# 04. Introduction

We are going to work with data, so the **very first** thing to do is to understand how to **load** data.

Data may come in many many formats - and for sure we are not going to cover all the possible scenarios - only the **most common** ones.

To do so, we are going to introduce one of the most important library in the Python Scientific ecosystem: `pandas`.

## In this notebook:

* General introduction to Pandas and `pandas.DataFrame`
* Examples of data loading in `CSV` and `JSON` format, using `pandas` built-in functions to handle them.


---

## 1. Introducing Pandas

Pandas is the Swiss-Multipurpose Knife for Data Analysis in Python. 
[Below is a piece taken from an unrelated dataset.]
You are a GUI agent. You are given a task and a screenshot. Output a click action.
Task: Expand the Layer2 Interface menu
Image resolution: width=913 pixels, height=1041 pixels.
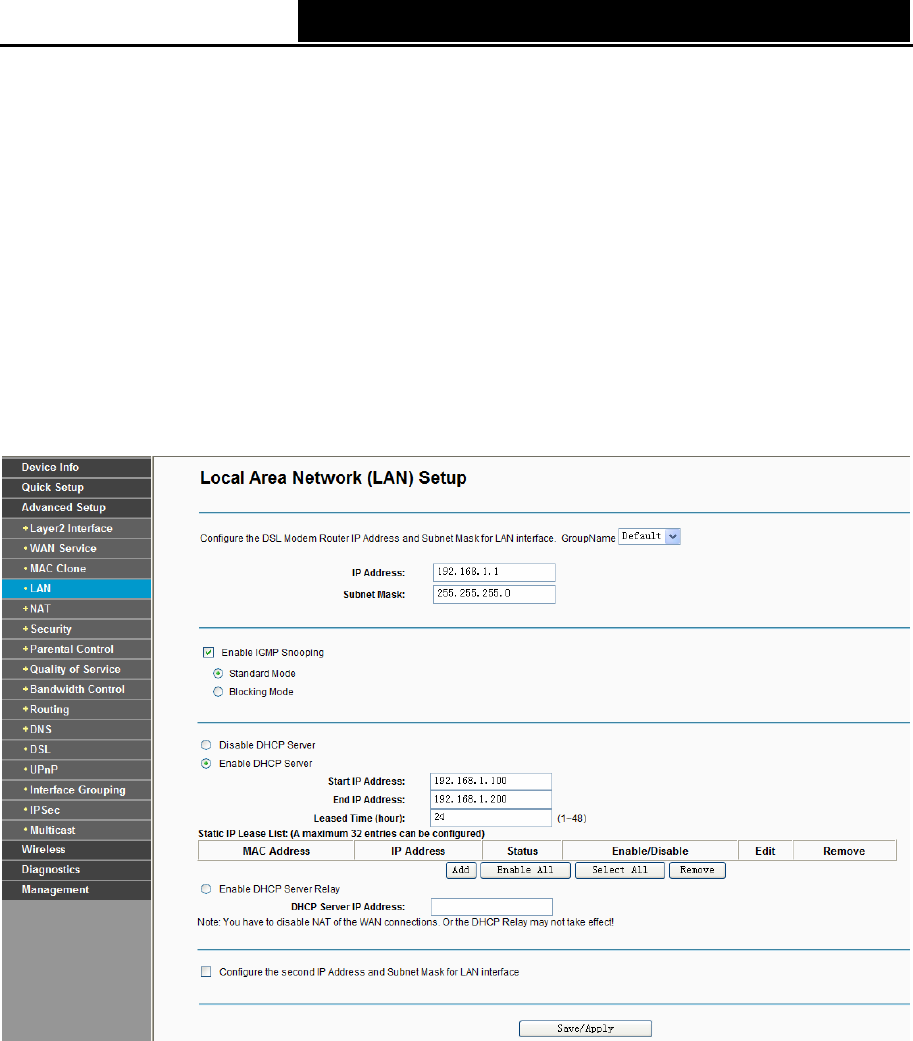coord(70,528)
With Pandas dealing with data-analysis is easy and simple but there are some things you need to get your head around first as **Data-Frames** and **Data-Series**.
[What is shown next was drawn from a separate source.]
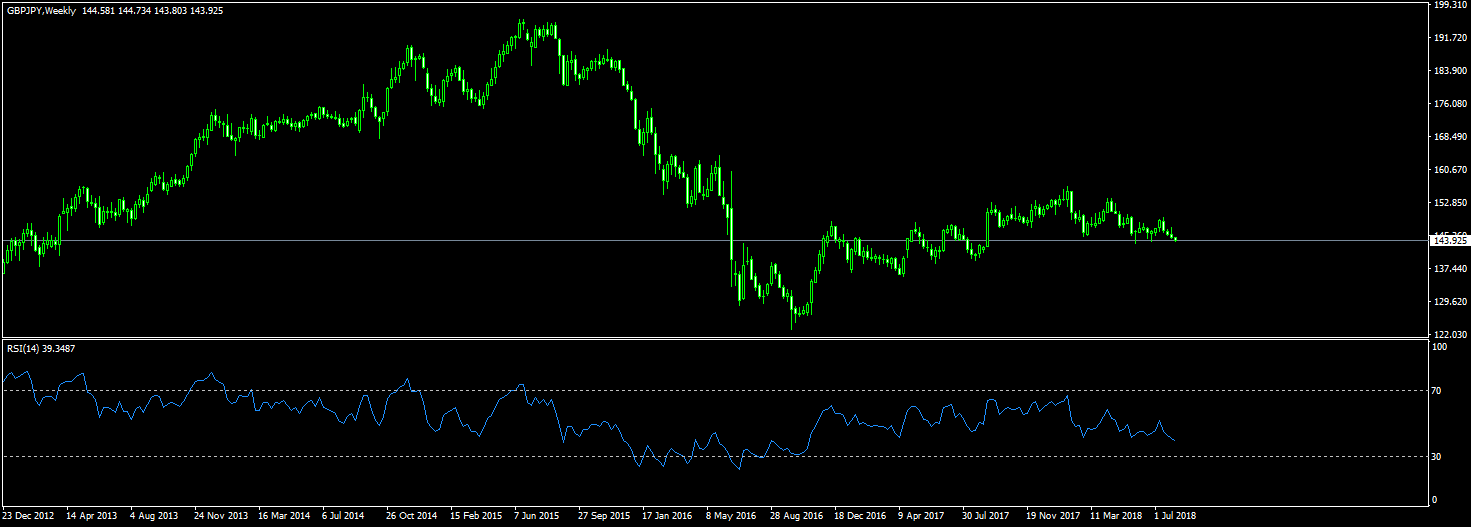Click the 199.310 price axis label
Viewport: 1471px width, 527px height.
(1449, 5)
These structures will be the actual data containers automatically provided by `pandas` to **represent** the data. Once we will be done loading the data, pandas will hold for us a proper container to 
easily handle the data programmatically.

## Brief Introduction to Pandas Data Structures

Pandas builds on top of two main data structures: **Data Frame** and **Series**

### Data Frame _from the outside_

From the outside, a Data frame looks like a _Table_ (two dimensional data) in which you will have rows and columns.
Each column will have its proper name, and all rows can be easily accessed via position or via **index**, holding reference to each row.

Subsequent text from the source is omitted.